Let $a$ be the leading coefficient of $f$ and set $g(x) = a^{-1}f(x)$ Then $g$ is a monic irreducible polynomial in $\mathbb{F_q}[x]$ with $g(\alpha)=0$ and so it is the minimal polynomial of $\alpha$ over $\mathbb{F_q}$ in the sens of Definition 1.81. The rest follows from Theorem 1.82(ii).

2.13 Lemma

Let $f\in \mathbb{F_q}[x]$ be an irreducible polynomial over $\mathbb{F_q}$ of degree $m$. Then $f(x)$ divdes $x^{q^n}-x$ if and only if $m$ divides $n$.

Proof

Suppose $f(x)$ divides $x^{q^n}-x$. Let $\alpha$ be a root of $f$ in the splitting field of $f$ over $\mathbb{F_q}$ Then $\alpha^{q^n} = \alpha$, so that $\alpha \in \mathbb{F_{q^n}}$. It follows that $\mathbb{F_q}(\alpha)$ is a subfield of $\mathbb{F_{q^n}}$.

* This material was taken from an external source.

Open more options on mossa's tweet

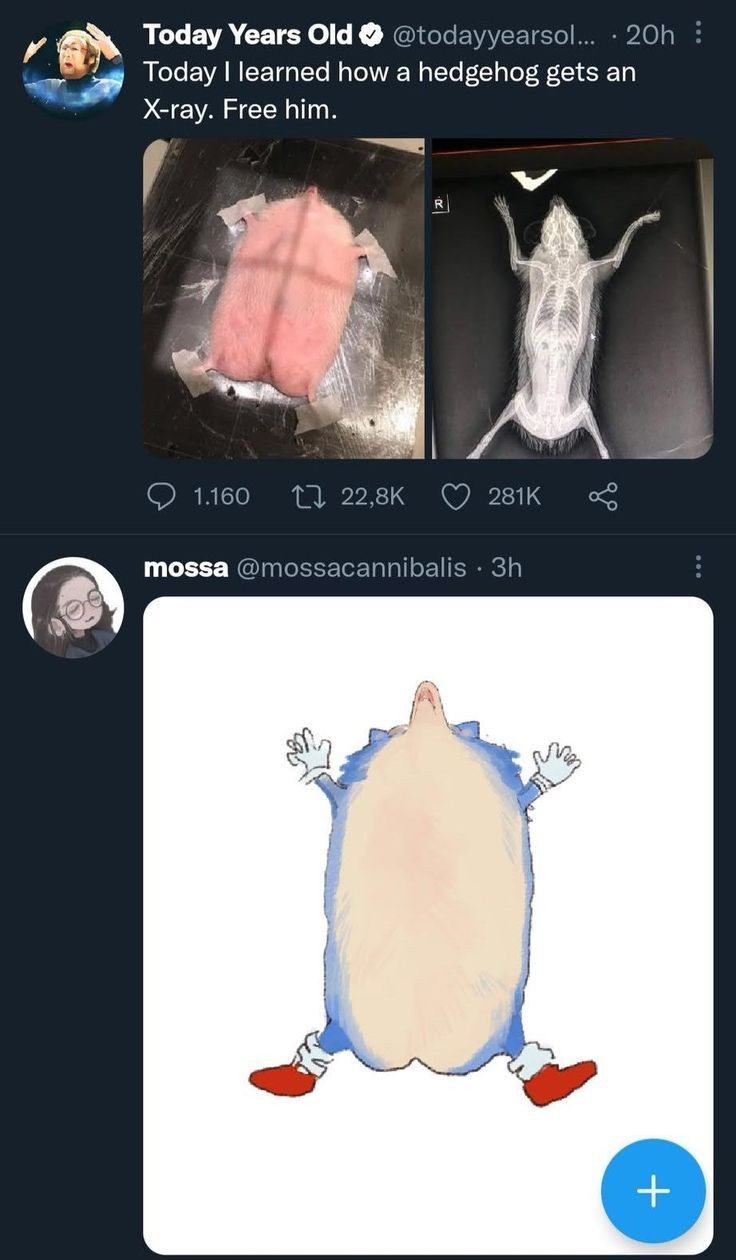click(x=698, y=568)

But since $[\mathbb{F_q}(\alpha) : \mathbb{F_q}] = m$ and $[\mathbb{F_{q^n}} : \mathbb{F_q}] = n$, Theorem 1.84 shows that $m$ divides $n$. Conversely, if $m$ divides $n$, then Theorem 2.6 implies that $\mathbb{F_{q^n}}$ contains $\mathbb{F_{q^n}}$ as a subfield. If $\alpha$ is a root of $f$ in the splitting field of $f$ over $\mathbb{F_q}$, then $[\mathbb{F_q}(\alpha) : \mathbb{F_q}] = m$ and so $\mathbb{F_q}(\alpha) = \mathbb{F_{q^m}}$.

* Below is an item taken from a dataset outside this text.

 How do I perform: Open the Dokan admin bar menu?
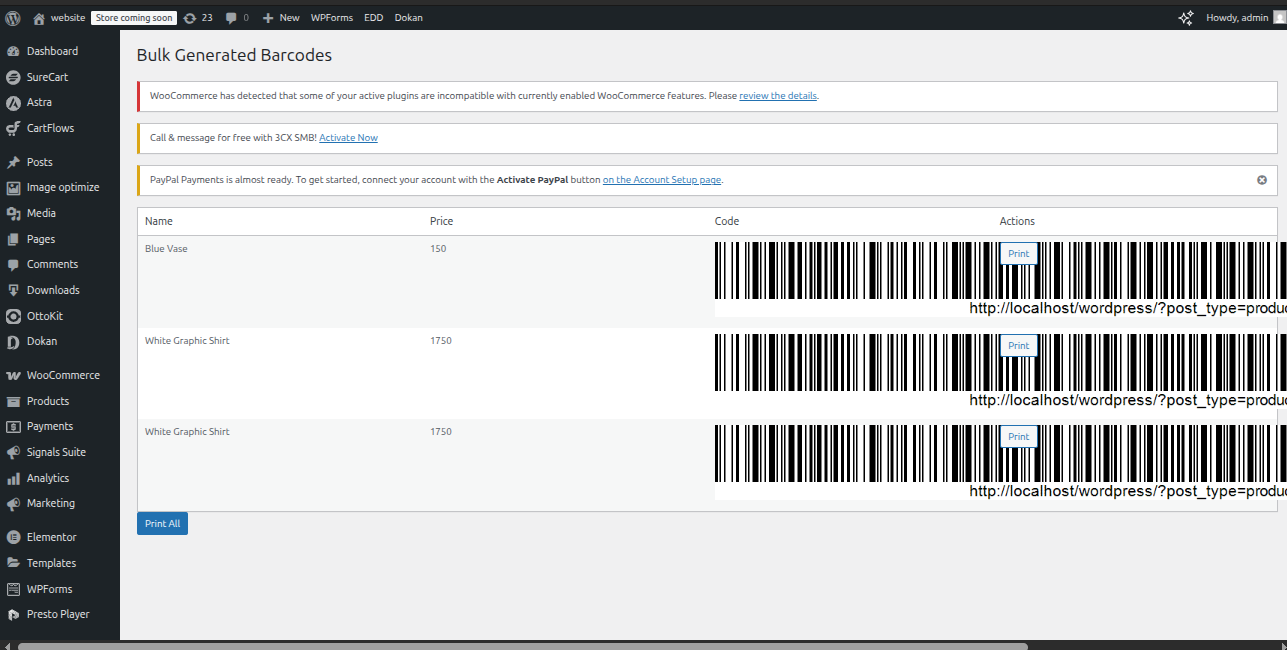point(408,17)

Consequently, we have $\alpha \in \mathbb{F_{q^n}}$, hence $\alpha^{q^n} = \alpha$, and thus $\alpha$ is a root of $x^{q^n}-x \in \mathbb{F_q}[x]$ We infer then from Lemma 2.12 that $f(x)$ divides $x^{q^n}-x$

2.14 Theorem

If $f$ is an irreducible polynomial in $\mathbb{F_q}[x]$ of degree $m$, then $f$ has a root $\alpha$ in $\mathbb{F_q^m}$. Furthermore all the roots of $f$ are simple and are given by the $m$ distinc elements $\alpha, \alpha^q, \alpha^{q^2}, \dots, \alpha^{q^{m-1}}$ of $\mathbb{F_{q^m}}$.

Proof

Let $\alpha$ be a root of $f$ in the splitting field of $f$ over $\mathbb{F_q}$. Then $[\mathbb{F_q}(\alpha) : \mathbb{F_q} ] = m$ , hence $\mathbb{F_q}(\alpha) = \mathbb{F_{q^m}}$ and in particular $\alpha \in \mathbb{F_{q^m}}$. Next we show that if $\beta \in \mathbb{F_{q^m}}$ is a root of $f$, then $\beta^q$ is also a root of $f$. Write $f(x) = a_mx^m + \dots + \a_1x+a_0$ with $a_i \in \mathbb{F_q}$ for $0 \leq i \leq m$. Then, using Lemma 2.3 and Theorem 1.46, we get:

$$f(\beta^q) = a_m\beta^{qm} + \dots + a_q\beta^q+ a_0$$ $$= a_m^q\beta^{qm} + \dots + a_1^q\beta^q + a_0^q$$ $$= (a_m\beta^m + \dots + a_1\beta + a_0 )^q$$ $$= f(\beta)^q$$ $$= 0$$

Therefor, the elements $\alpha, \alpha^a, \alpha^{q^2}, \dots, \alpha^{q^{m-1}}$ are roots of $f$. It remains to prove that these elements are distinct. Suppose, on the contrary, that $\alpha^{q^j} = \alpha^{q^k}$ for some integers $j$ and $k$ with $0 \leq j < k \leq m -1$ By raising this identity to the power of $q^{m-k}$ we get:

$$\alpha^{q^{m-k+j}} = \alpha^{q^m} = \alpha$$

It follows then from Lemma 2.12 that $f(x)$ divides $x^{q^{m-k+j}}- x$. By Lemma 2.13, this is only possible if $m$ divides $m-k+j$. But we have $0 < m-k+j < m$, and so we arrive at a contradiction.

2.15 Corollary

Let $f$ be an irreducible polynomial in $\mathbb{F_q}[x]$ of degree $m$. Then the splitting field of $f$ over $\mathbb{F_q}$ is given by $\mathbb{F_{q^m}}$.

Proof: Theorem 2.14 shows that $f$ splits in $\mathbb{F_{q^m}}$. Furthermore $\mathbb{F_q}(\alpha, \alpha^q, \alpha^{q^2}, \dots, \alpha^{q^{m-1}}) = \mathbb{F_q}(\alpha) = \mathbb{F_{q^m}}$ for a root $\mathbb{\alpha}$ of $f$ in $\mathbb{F_{q^m}}$ where the seciond identity is taken from the proof of Theorem 2.14.

2.16 Corollary

Any two irreducible polynomials in $\mathbb{F_q}[x]$ of the same degree have isomorphic splitting fields.